BIKESMITH Work stopped at the headquarters of Koga, the high-end-bicycle manufacturer, during the sprint event at the 2004 Athens Olympics. The Netherlands-based company had sponsored star cyclist Theo Bos, and even watching on TV, managing director Wouter Jager, 48, knew his boy was struggling.
"We could see he lost valuable time because of the pedal and frame," recalls Jager. "The last 50 m were unstable." Not all that unstable, to be sure, but enough to cost him the gold medal by milliseconds. Next time around, Jager vowed, Bos would close that gap.
Koga has been working to make good on that promise ever since. After studying videos of the race, Jager enlisted the help of the country's National Aerospace Laboratory and TNO, a Dutch research institute, as well as companies that make aerodynamic clothing, bike coatings and wheels. The result? The so-called half-million-euro bike--a blend of science and design that uses carbon technology to increase the frame's stiffness without a significant increase in weight.
Koga claims the frame is 130% stiffer than Bos' last bike and accounts for the world champion's near perfect record over the past couple of years. The company has tried to pick up speed in other ways too, from altering Bos' riding position to using compressive clothing that supports his muscles and improves aerodynamics.

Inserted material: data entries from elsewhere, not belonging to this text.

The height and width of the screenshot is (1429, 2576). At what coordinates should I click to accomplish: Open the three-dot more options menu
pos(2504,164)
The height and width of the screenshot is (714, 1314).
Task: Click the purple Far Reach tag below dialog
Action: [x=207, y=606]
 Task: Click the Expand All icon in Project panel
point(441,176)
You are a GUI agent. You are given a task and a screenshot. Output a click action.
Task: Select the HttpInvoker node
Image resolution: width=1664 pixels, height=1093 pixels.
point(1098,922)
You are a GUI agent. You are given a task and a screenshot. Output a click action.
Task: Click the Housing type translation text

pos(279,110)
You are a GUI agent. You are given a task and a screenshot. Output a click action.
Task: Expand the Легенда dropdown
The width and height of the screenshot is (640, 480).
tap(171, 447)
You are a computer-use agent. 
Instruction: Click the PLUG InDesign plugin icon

"Bicycles are still two wheels, a chain and handlebars," notes Jager on the challenges of innovating a product that has essentially been around for more than 100 years. Still, the company is hoping Bos and his teammates--who have similar bikes--will prove that even so venerable a contraption can be made new. If all goes well, consumers will be able to purchase a version of the bike for themselves for a mere 4,000 euros (a bit more than $6,100)--wheels not included.